Com a pressão financeira sobre as famílias e a seletividade do crédito em alta, a reorganização patrimonial se torna uma prioridade estratégica em 2026. O consórcio imobiliário, como ferramenta de aquisição estruturada e planejada, surge como uma solução prática e acessível para investidores e famílias que buscam transformar desafios econômicos em oportunidades reais. Para Pedro Ros, a chave para o sucesso está em tomar decisões com estratégia, disciplina e visão de longo prazo, utilizando o consórcio como um meio eficiente de garantir crescimento patrimonial sustentável e com controle financeiro. Em um ambiente de incerteza, reorganizar o patrimônio por meio de métodos comprovados e previsíveis será essencial para garantir estabilidade e prosperidade nos próximos anos.
Sobre a Referência Capital
Com sede em Brasília e quase 10 anos de história, o Grupo Referência , fundador da Referência Capital possui mais de 3 mil clientes em 48 países. Com R$ 840 milhões negociados em consórcios imobiliários, atingirá a marca de R$ 1 bilhão ainda em 2025. Com uma equipe de 50 profissionais qualificados, os resultados são expressivos: seus clientes já adquiriram R$ 90 milhões em imóveis, com uma rentabilidade média de 1,5% a 2,5% ao mês, enquanto a empresa alcançou um crescimento de faturamento de mais de 700% em 2024, em comparação com o ano anterior.
A Referência Capital é uma consultoria imobiliária especializada em estratégias inteligentes para investir no mercado imobiliário, com foco em auto quitação imobiliária, auxiliando novos investidores a investirem estrategicamente em imóveis no Brasil, oferecendo um serviço completo que inclui desde a aquisição de cartas de consórcio, compra do imóvel e gestão de locação por temporada, garantindo alta rentabilidade do patrimônio.
Com planos ambiciosos, a empresa hoje tem escritórios em Brasília, São Paulo e Nova York, reforçando sua atuação global. Entre os diferenciais da empresa foi criado o Referência Bank, uma instituição financeira voltada para operações de câmbio comercial, que oferece agilidade e segurança em transações internacionais. Além disso, a empresa realiza uma criteriosa seleção de imóveis situados em regiões estratégicas, garantindo maior valorização e liquidez. Para potencializar a rentabilidade dos investimentos, esses imóveis são inseridos em plataformas parceiras, como Airbnb, Charlie e Housi, ampliando as oportunidades de geração de renda passiva para seus clientes, com rentabilidade mensal de até 1,4%.

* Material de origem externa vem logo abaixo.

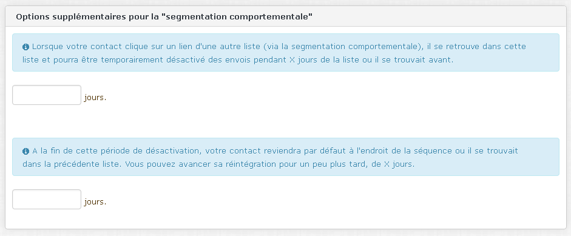Click the info icon before "Lorsque votre contact"

pos(26,47)
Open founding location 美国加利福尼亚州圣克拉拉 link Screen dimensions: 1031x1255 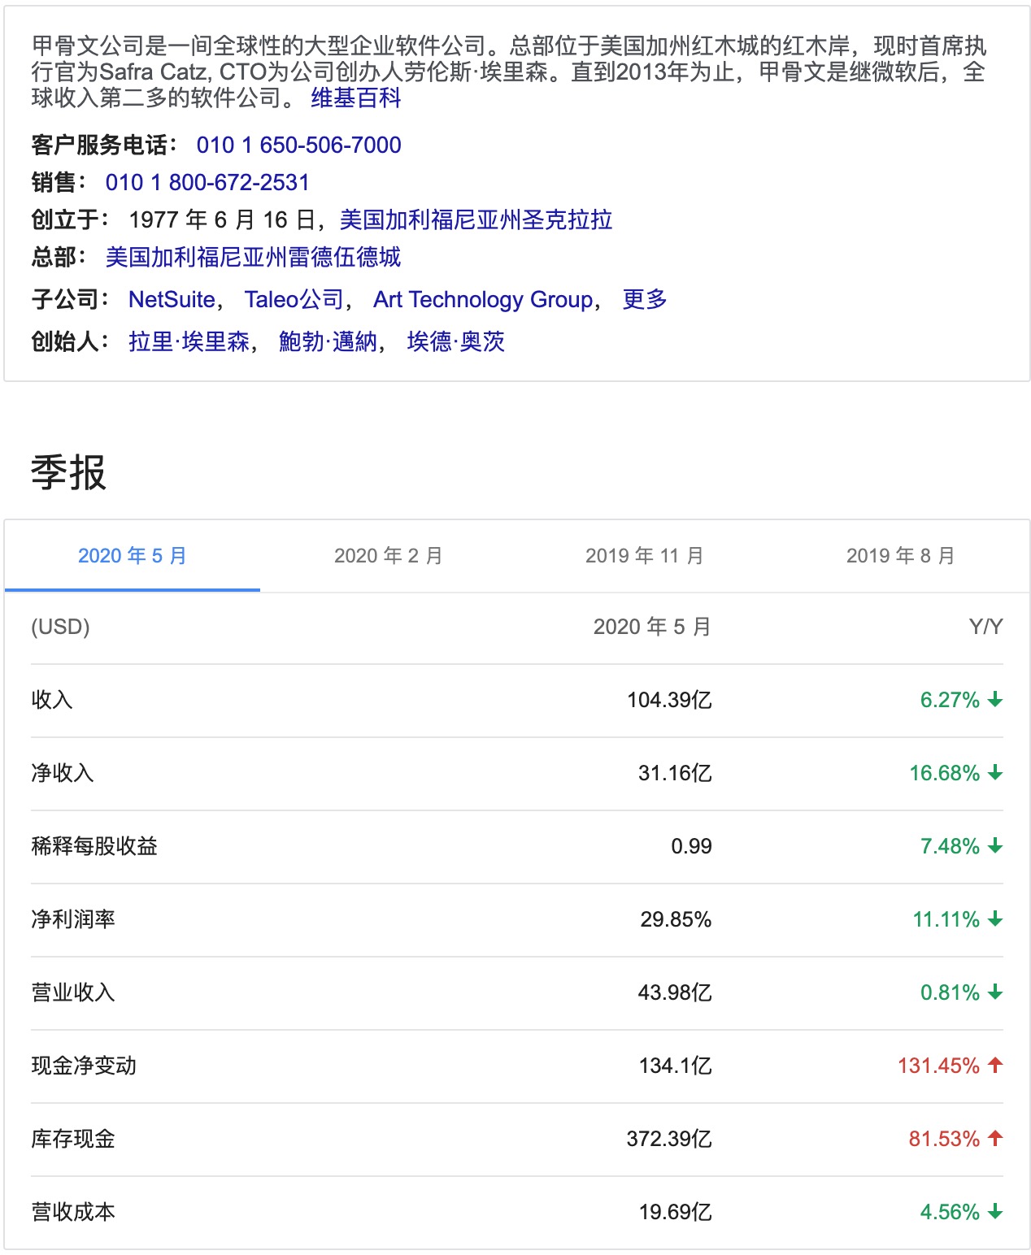coord(476,219)
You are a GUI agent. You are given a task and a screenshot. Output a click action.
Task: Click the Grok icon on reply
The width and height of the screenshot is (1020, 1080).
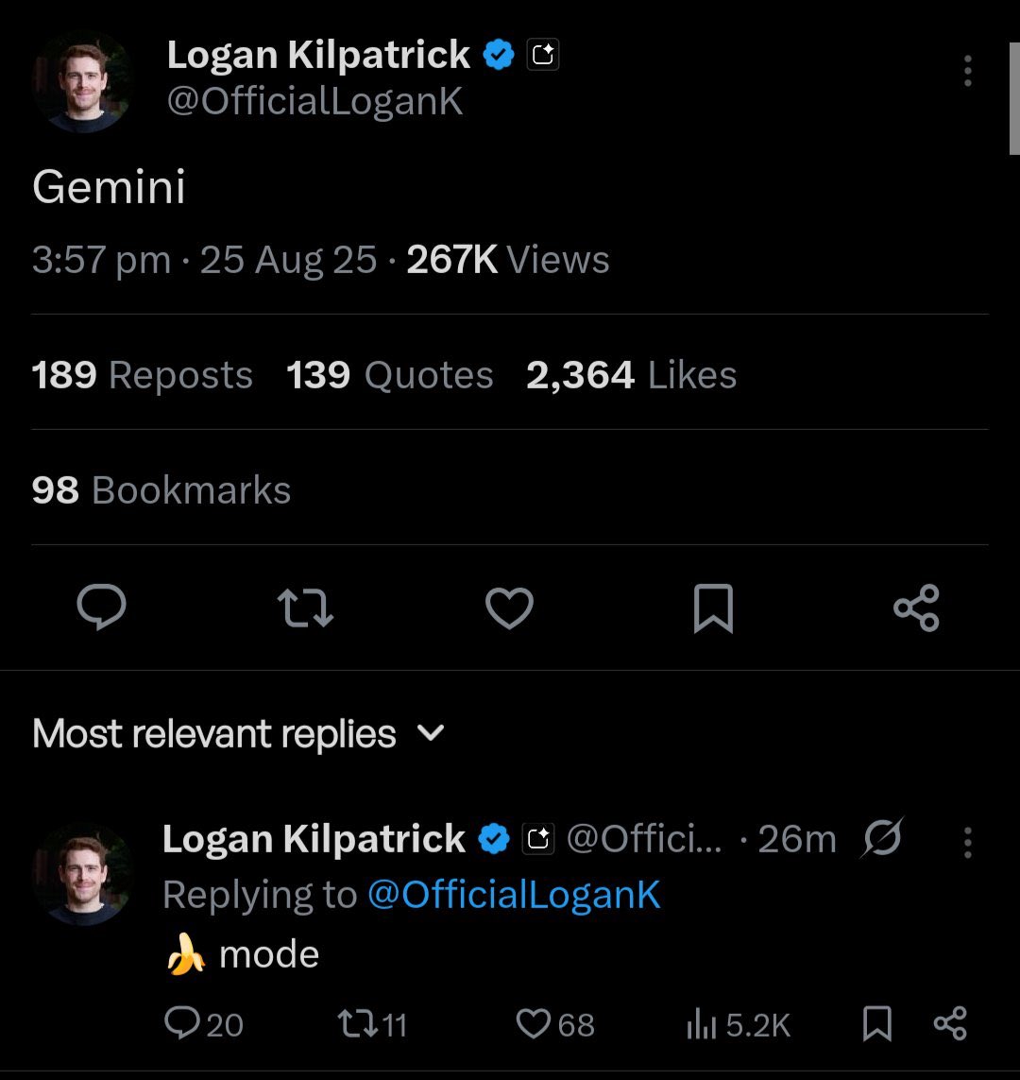(882, 838)
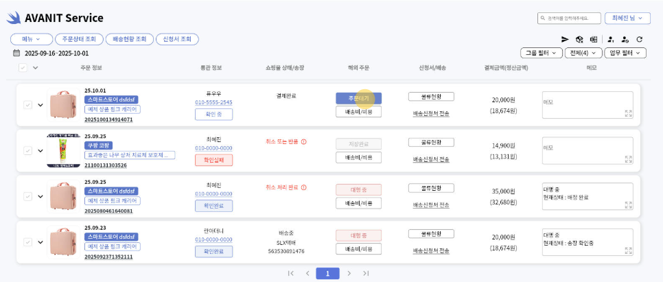Click the package box toolbar icon

coord(580,40)
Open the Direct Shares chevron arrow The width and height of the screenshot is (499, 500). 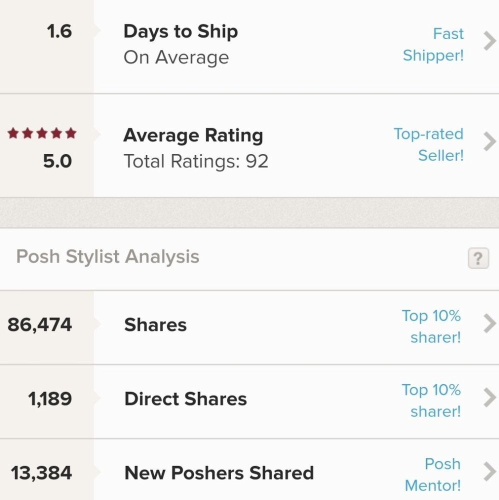click(490, 398)
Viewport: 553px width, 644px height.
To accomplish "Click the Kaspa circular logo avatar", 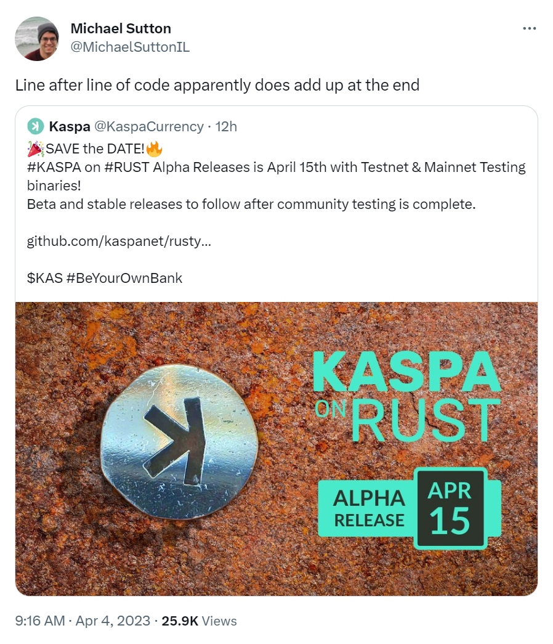I will click(38, 126).
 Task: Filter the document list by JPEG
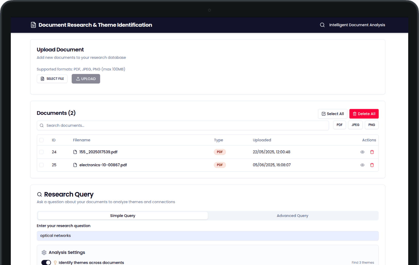point(355,125)
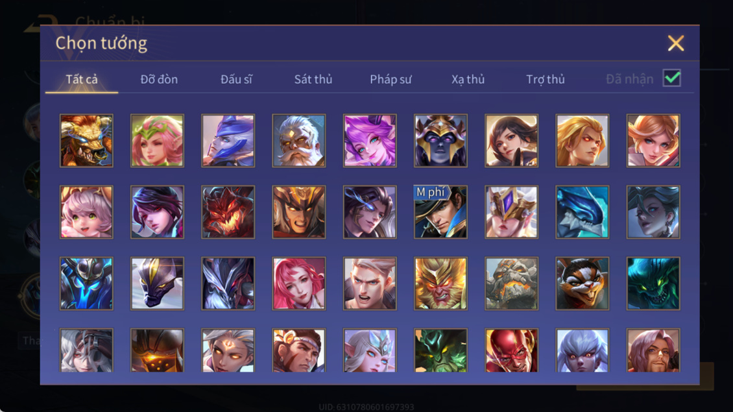Pick the red-masked Flash hero
Viewport: 733px width, 412px height.
click(511, 350)
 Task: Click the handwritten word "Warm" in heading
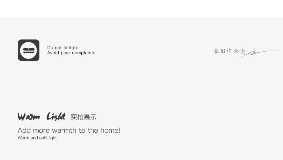coord(29,117)
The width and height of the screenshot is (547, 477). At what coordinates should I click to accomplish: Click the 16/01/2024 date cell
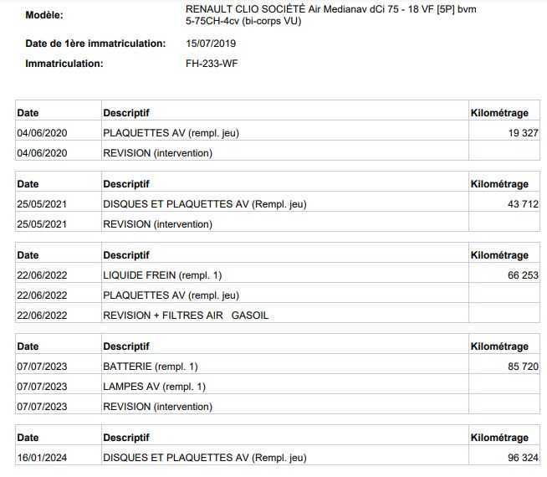click(x=42, y=458)
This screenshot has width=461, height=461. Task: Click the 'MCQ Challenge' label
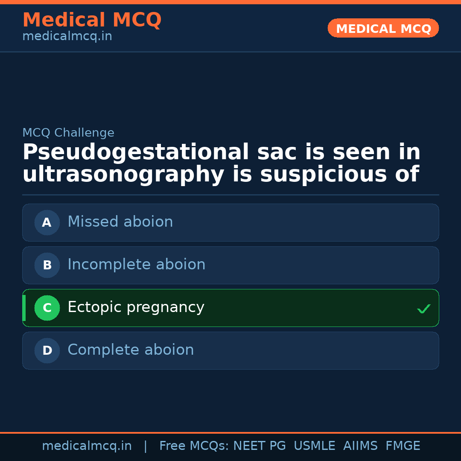click(68, 133)
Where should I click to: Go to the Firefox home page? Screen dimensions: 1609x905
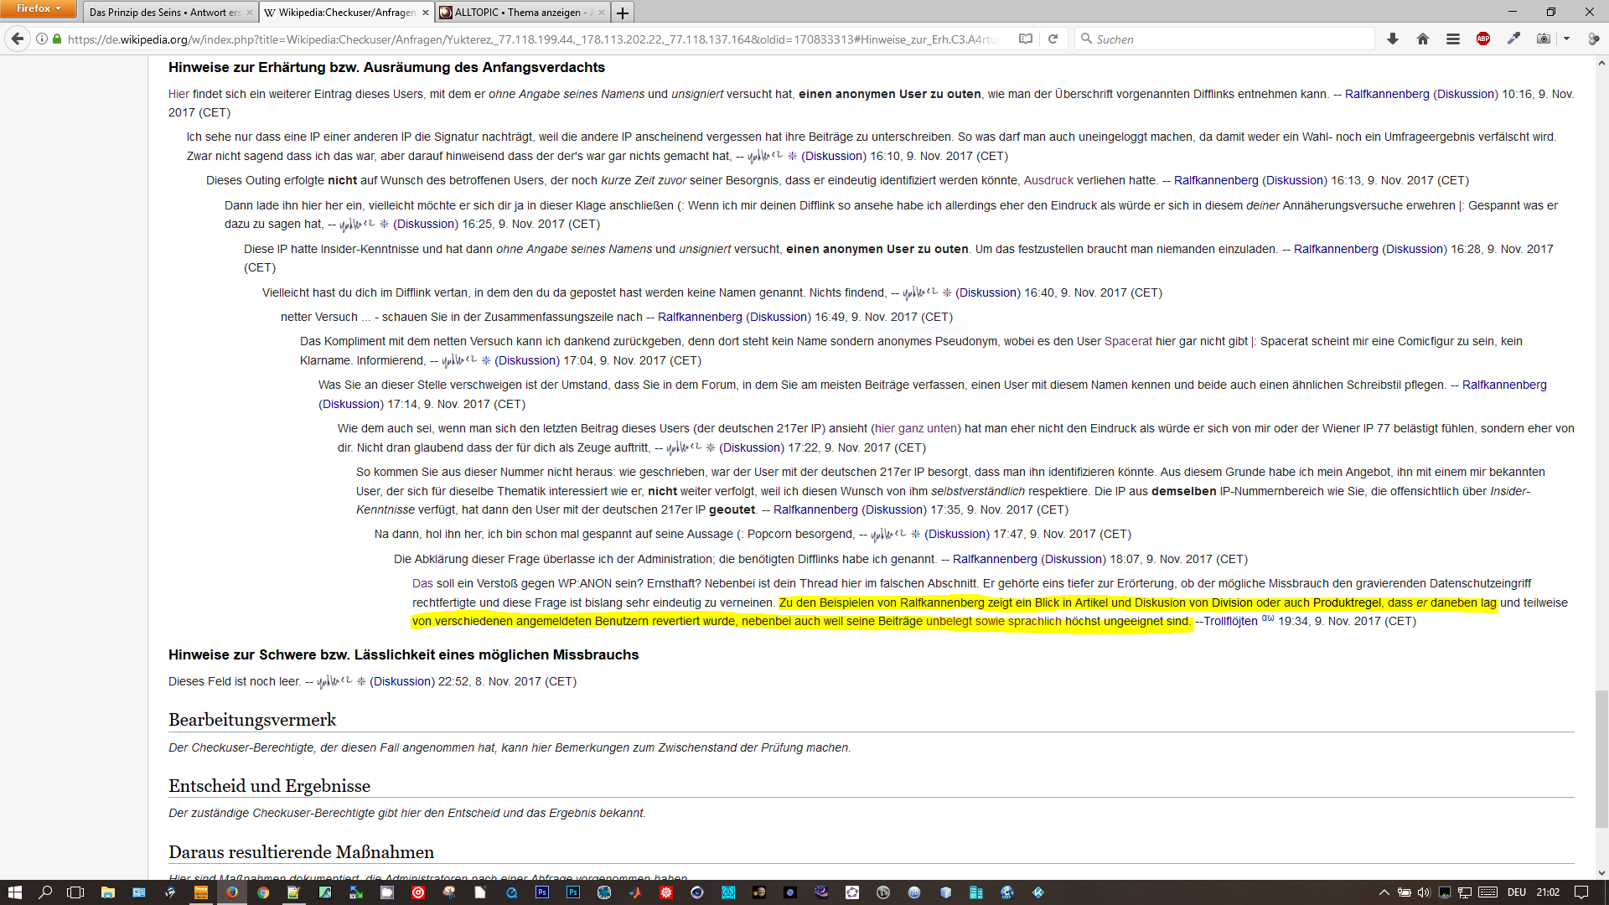click(x=1423, y=39)
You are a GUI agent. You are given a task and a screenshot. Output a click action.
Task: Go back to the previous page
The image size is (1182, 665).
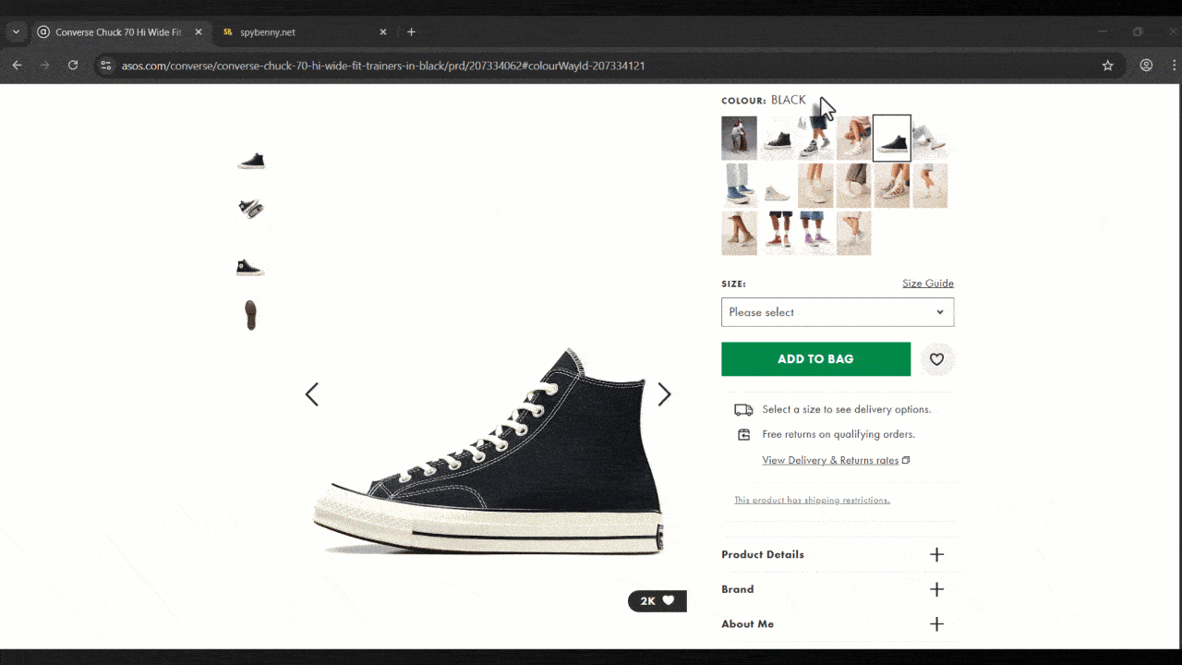[x=17, y=66]
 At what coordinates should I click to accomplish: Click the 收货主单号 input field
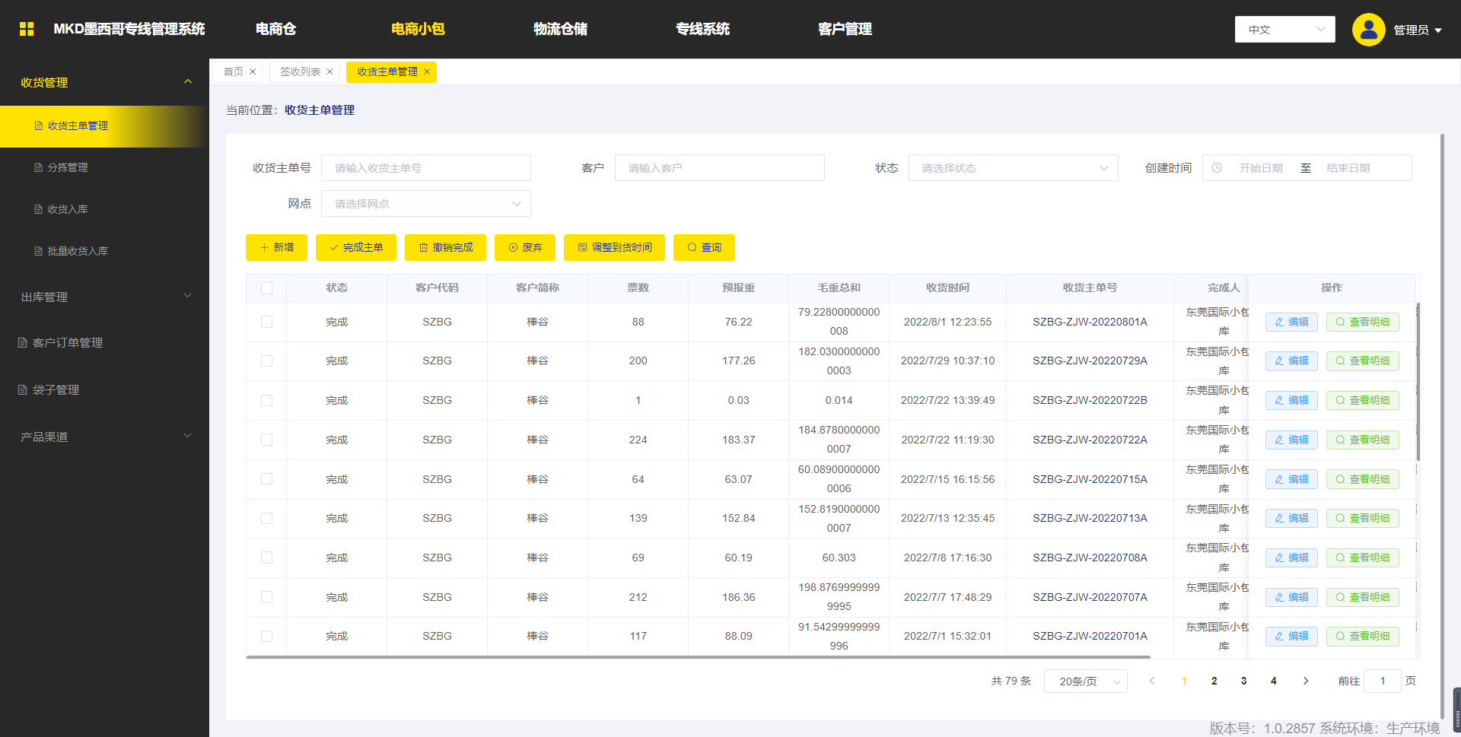pyautogui.click(x=425, y=168)

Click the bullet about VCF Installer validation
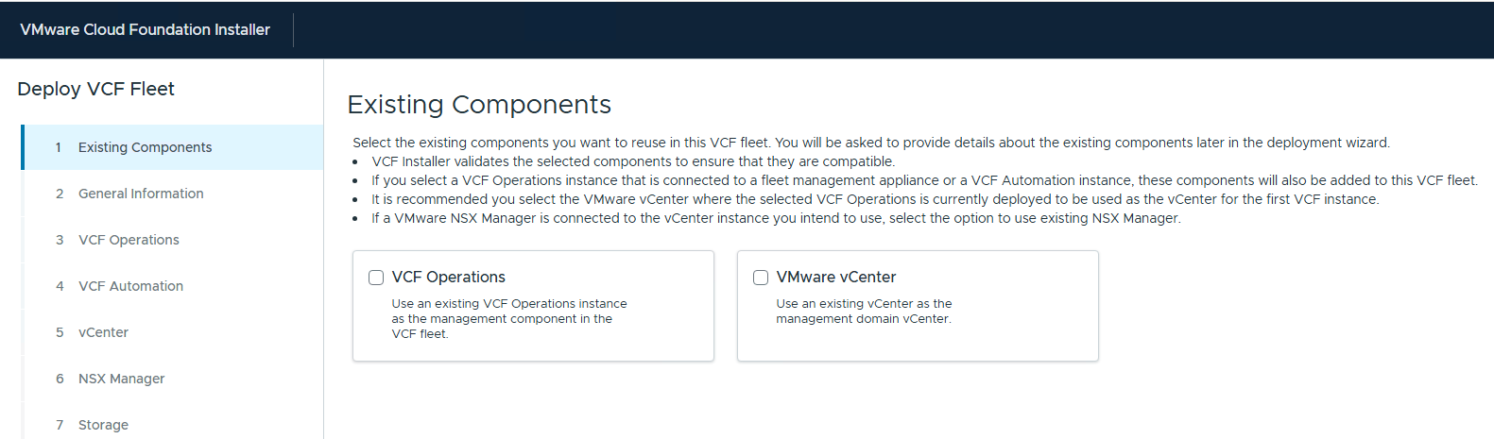[x=633, y=161]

Para 2026 a Referência Capital pretende atingir a marca de 2 bilhões em créditos de consórcio comercializado e está fazendo uma expansão através de escritorios credenciados chamados Referência Partners, onde projetam acabar o ano de 2026 com 1.000 escritorios parceiros homologados em todo o Brasil. O Grupo Referência pretende faturar R$60 milhões em 2026, um crescimento de 50% frente a 2025.